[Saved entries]

*** Begin section ***

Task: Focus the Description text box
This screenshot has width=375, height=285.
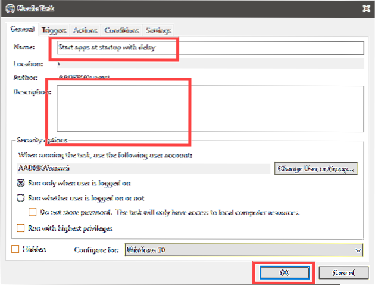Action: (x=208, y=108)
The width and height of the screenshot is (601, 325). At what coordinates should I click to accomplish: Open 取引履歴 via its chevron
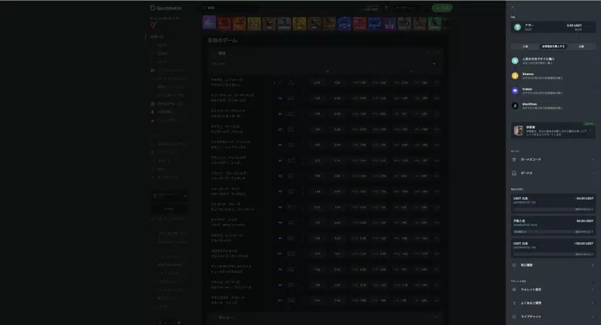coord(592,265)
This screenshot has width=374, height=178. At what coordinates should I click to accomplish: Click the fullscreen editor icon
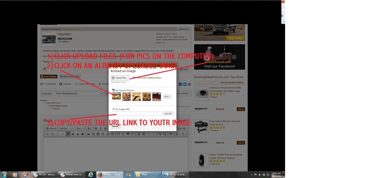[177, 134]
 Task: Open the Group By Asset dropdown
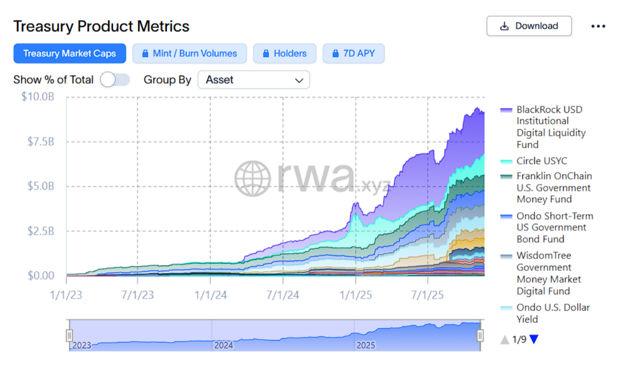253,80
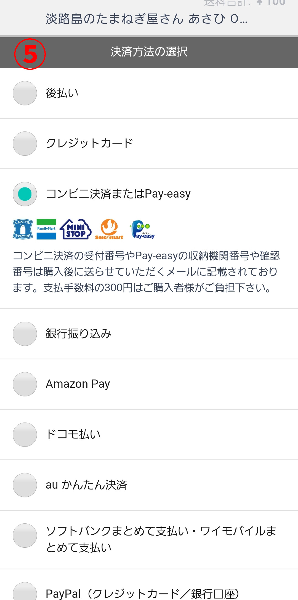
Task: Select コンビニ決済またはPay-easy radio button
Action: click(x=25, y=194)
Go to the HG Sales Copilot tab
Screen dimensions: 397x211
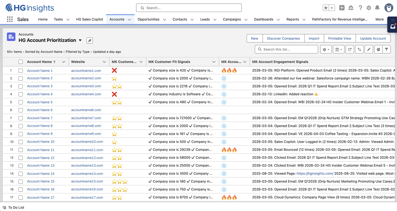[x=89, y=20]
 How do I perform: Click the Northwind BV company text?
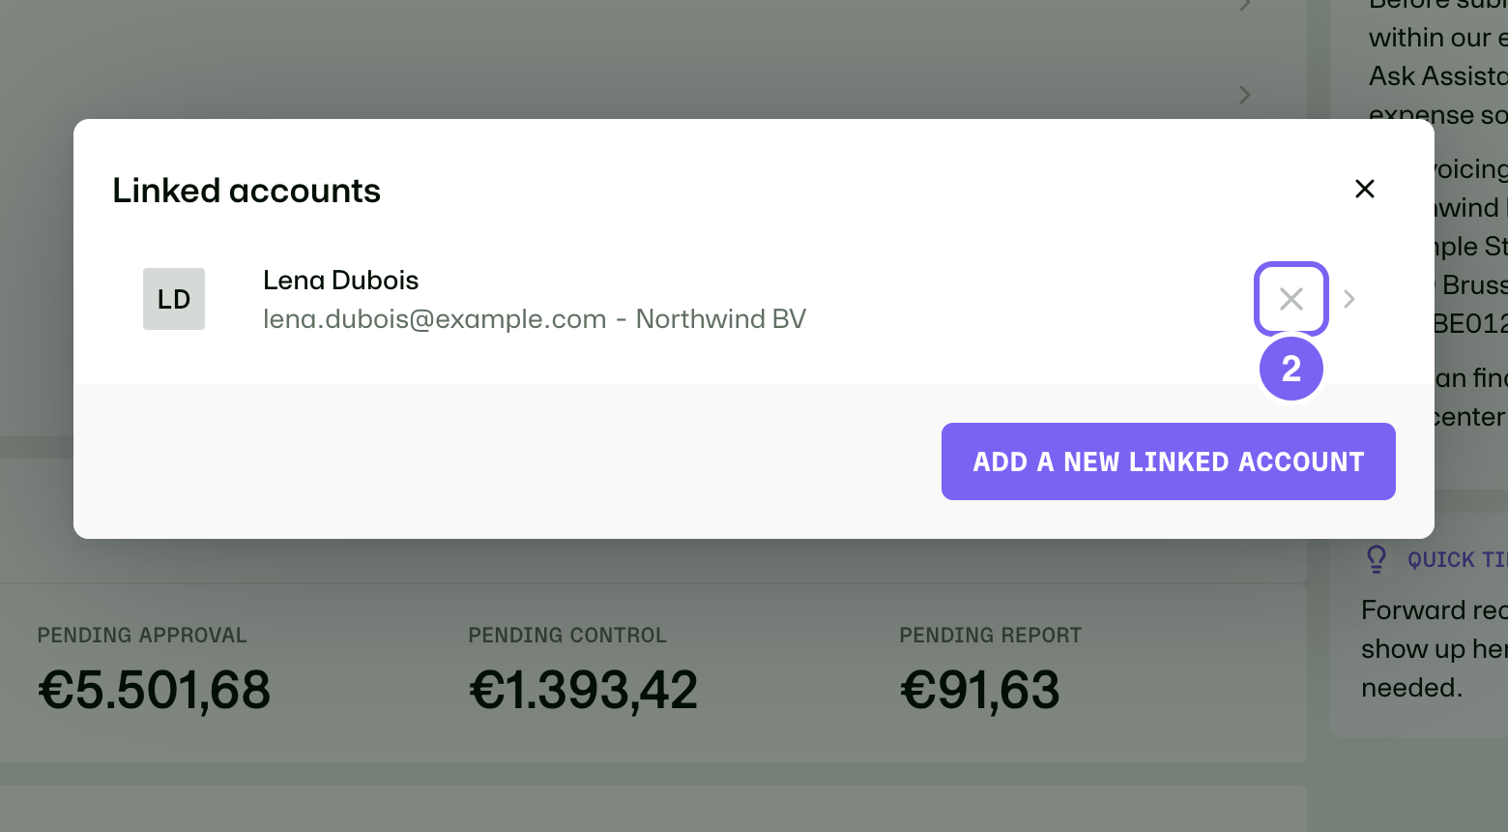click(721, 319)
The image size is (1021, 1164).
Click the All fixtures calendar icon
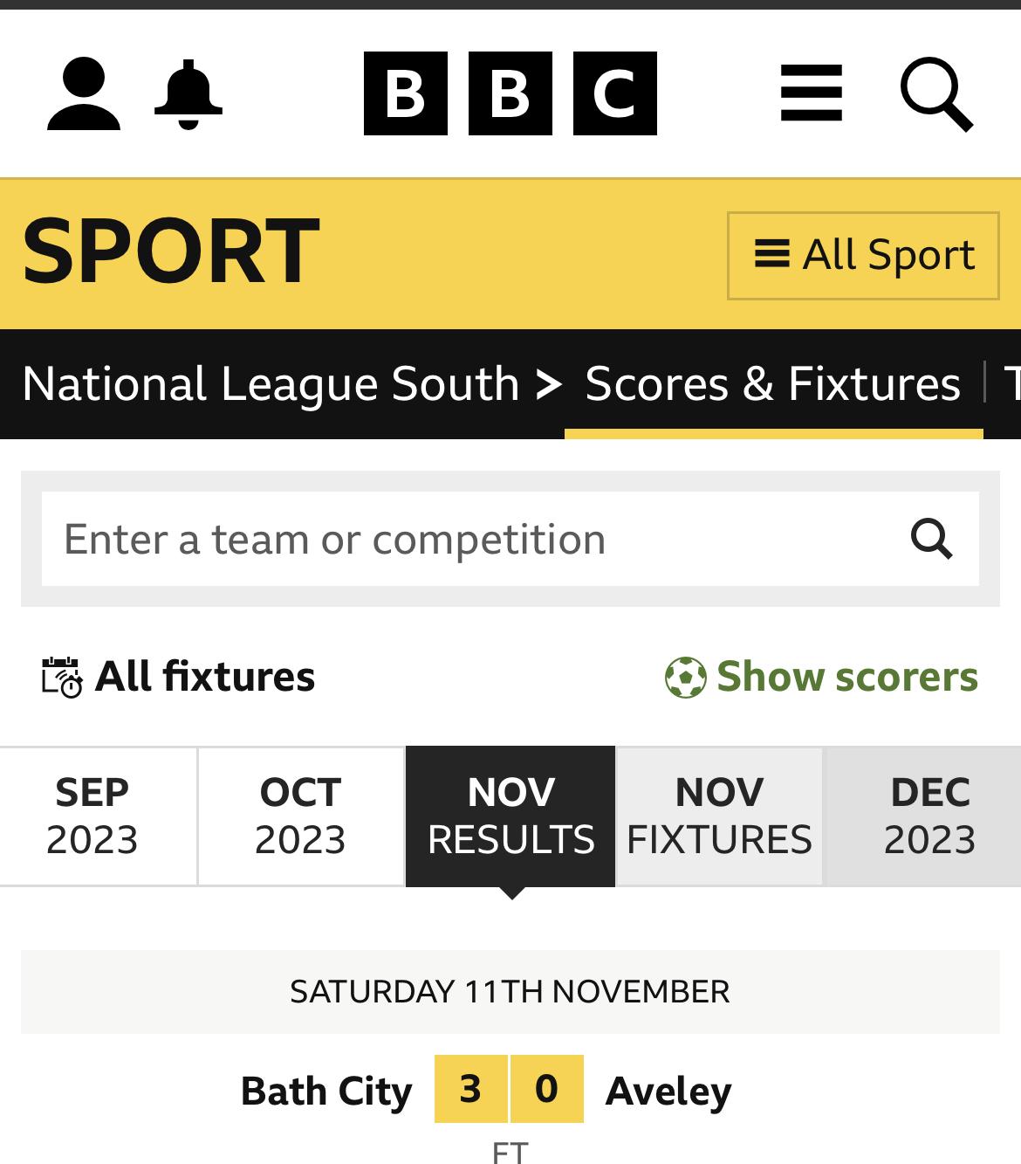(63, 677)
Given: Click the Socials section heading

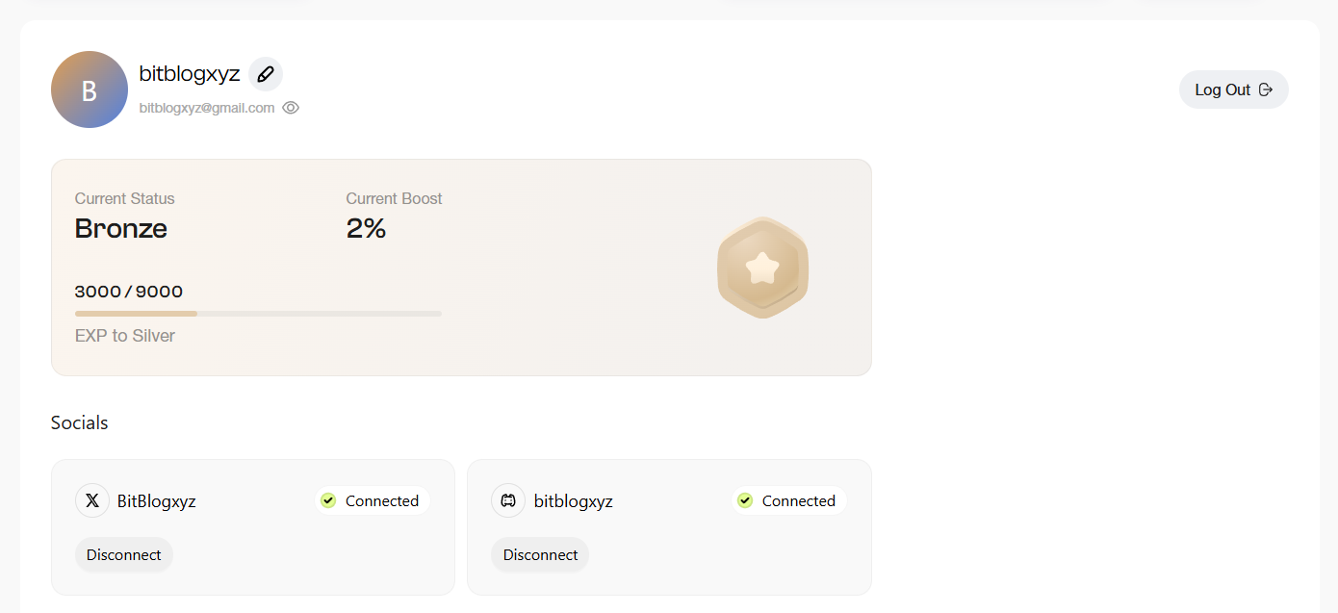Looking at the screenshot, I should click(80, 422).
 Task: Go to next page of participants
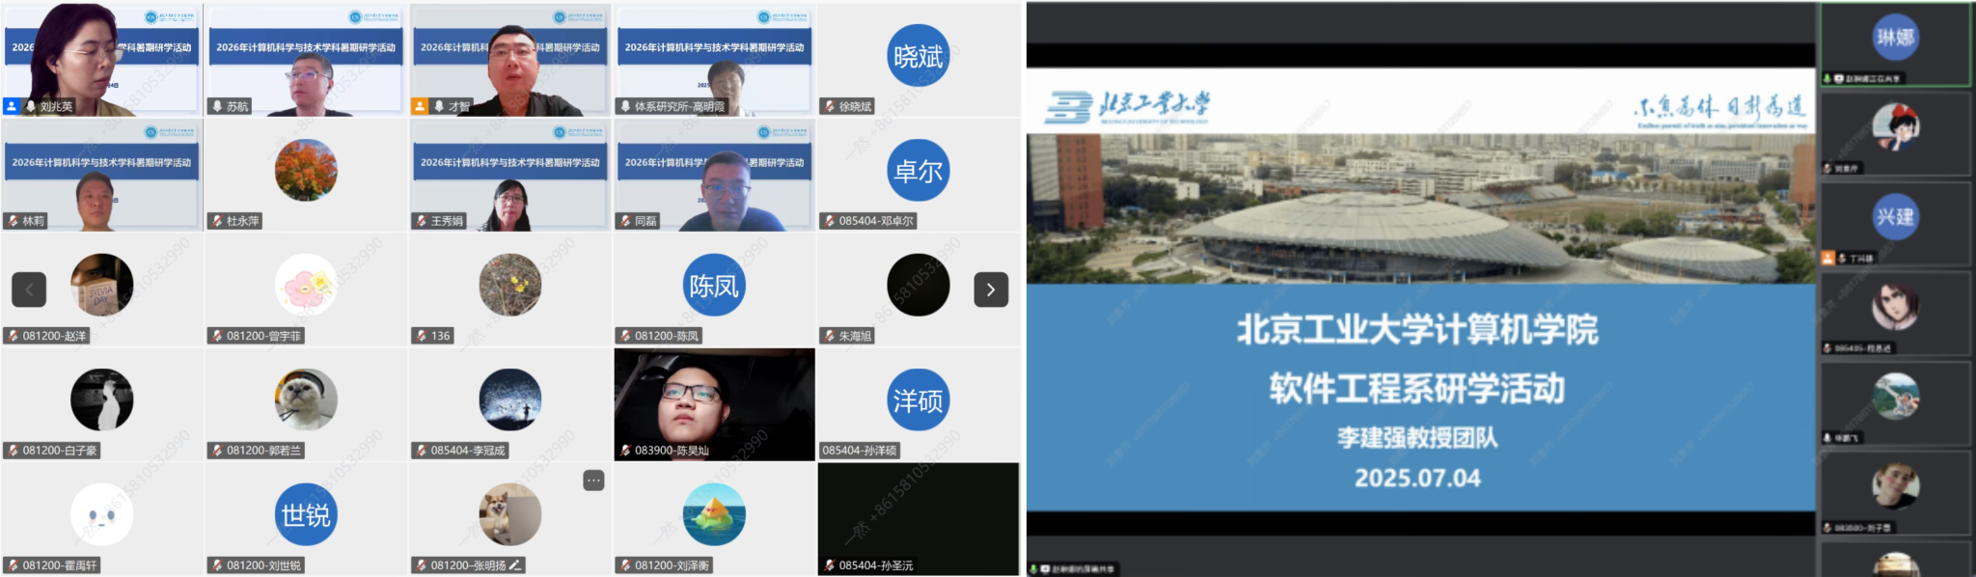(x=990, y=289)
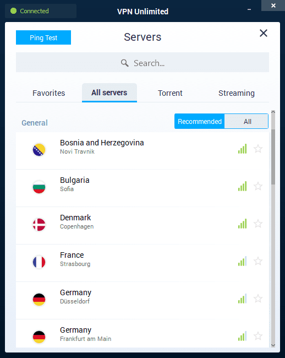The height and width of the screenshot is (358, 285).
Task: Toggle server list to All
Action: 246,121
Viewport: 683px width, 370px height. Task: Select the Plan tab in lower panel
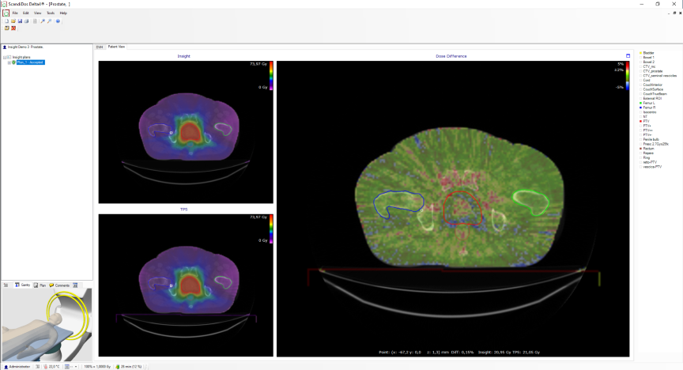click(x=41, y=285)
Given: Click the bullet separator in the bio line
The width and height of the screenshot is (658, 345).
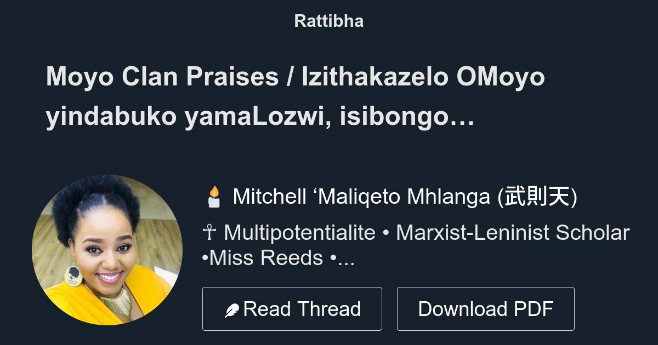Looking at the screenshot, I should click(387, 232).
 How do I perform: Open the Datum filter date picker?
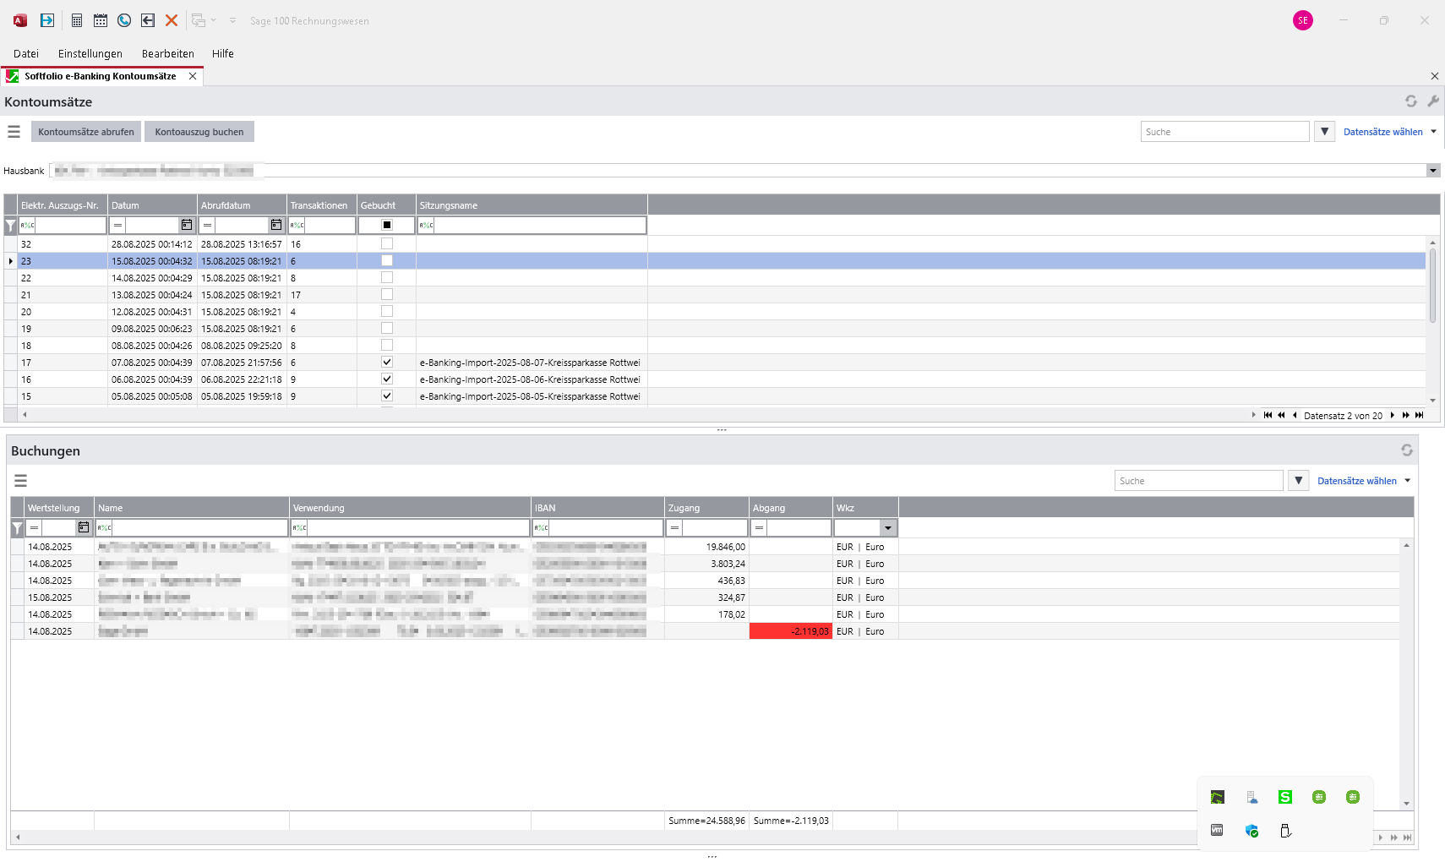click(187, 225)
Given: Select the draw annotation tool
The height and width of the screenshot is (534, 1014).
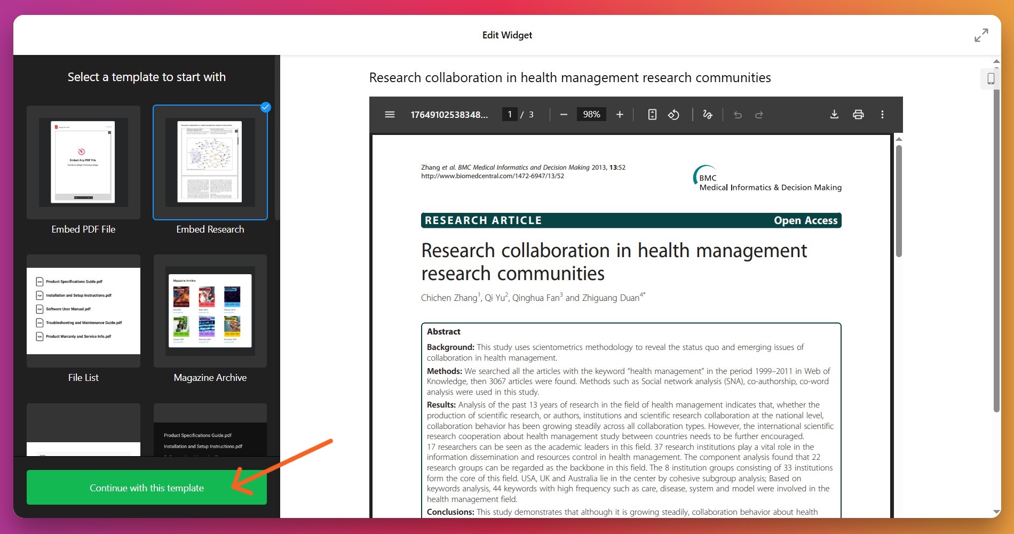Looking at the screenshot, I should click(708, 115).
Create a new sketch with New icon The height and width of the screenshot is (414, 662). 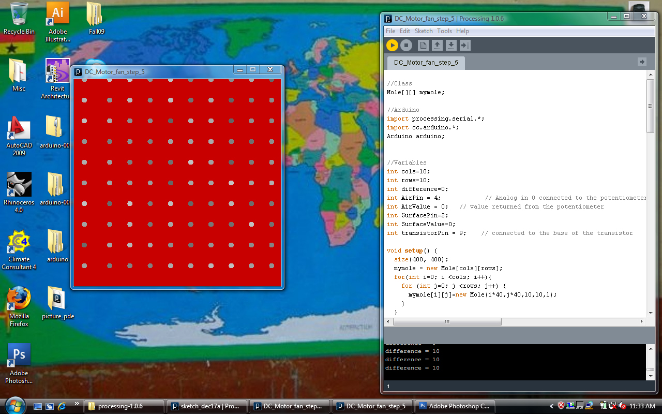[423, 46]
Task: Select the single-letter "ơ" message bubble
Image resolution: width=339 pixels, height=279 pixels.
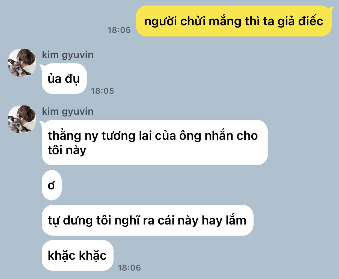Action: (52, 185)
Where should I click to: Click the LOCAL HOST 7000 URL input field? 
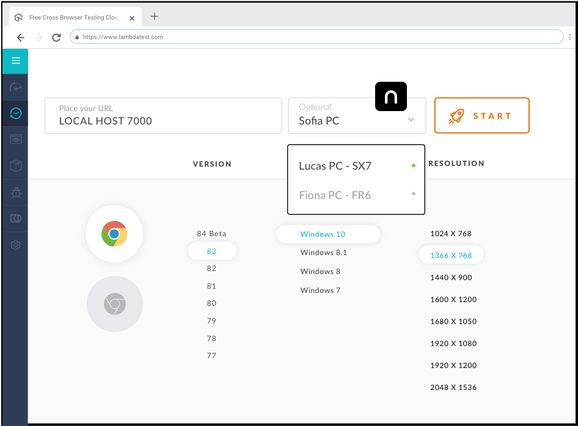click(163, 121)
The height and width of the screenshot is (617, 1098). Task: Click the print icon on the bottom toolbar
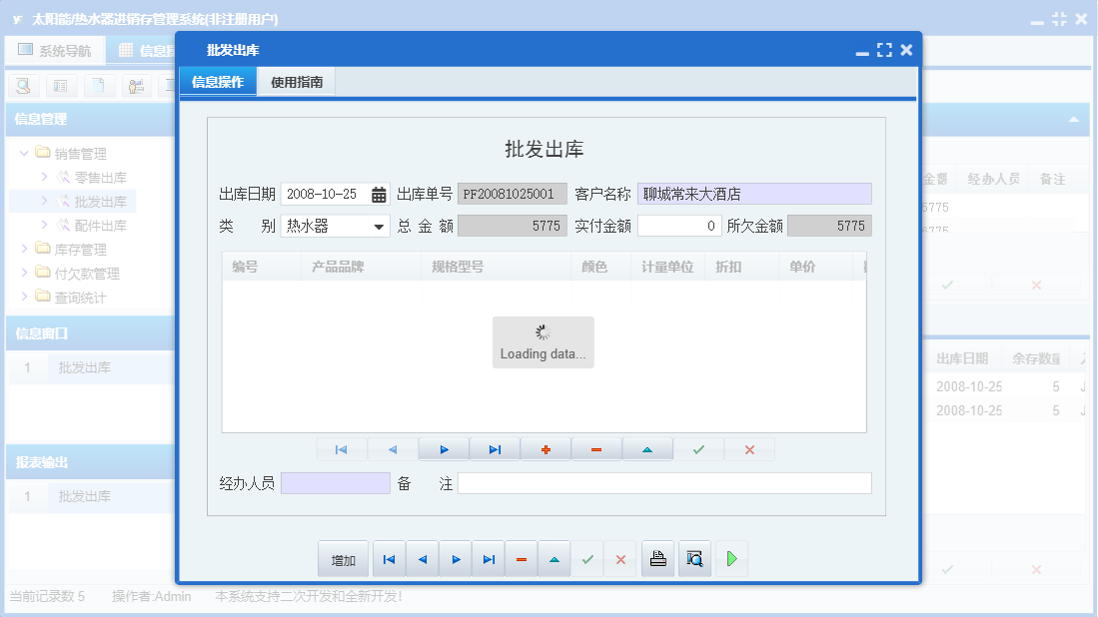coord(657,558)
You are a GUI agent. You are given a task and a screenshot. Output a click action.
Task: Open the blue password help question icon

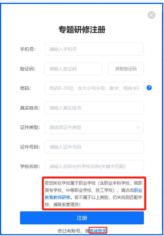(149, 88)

*** End section ***

:: EXERCISE AIM ::
Starting at the first line of the data, set down each line exactly until you have copied the line with "Given: Click the bullet", but leave the pictures out.

:: ANSWER AREA ::
Task: Focus the Description text box
This screenshot has width=375, height=285.
Action: (x=208, y=108)
The width and height of the screenshot is (601, 325). At what coordinates should I click to accomplish: Open 取引履歴 via its chevron
coord(592,265)
This screenshot has width=374, height=178. At what coordinates should I click to accomplish: Click the fullscreen editor icon
[177, 134]
 Task: Open the Group By Asset dropdown
253,80
Task: Select コンビニ決済またはPay-easy radio button
Action: click(x=25, y=194)
Go to the HG Sales Copilot tab
Screen dimensions: 397x211
[x=89, y=20]
 How do I perform: Click the Northwind BV company text?
click(721, 319)
The image size is (1021, 1164).
Click the All fixtures calendar icon
(63, 677)
Given: Click the Socials section heading

Looking at the screenshot, I should click(80, 422).
 Task: Go to next page of participants
(x=990, y=289)
The height and width of the screenshot is (358, 285).
Task: Toggle server list to All
Action: 246,121
Viewport: 683px width, 370px height. Task: Select the Plan tab in lower panel
click(x=41, y=285)
Given: Click the bullet separator in the bio line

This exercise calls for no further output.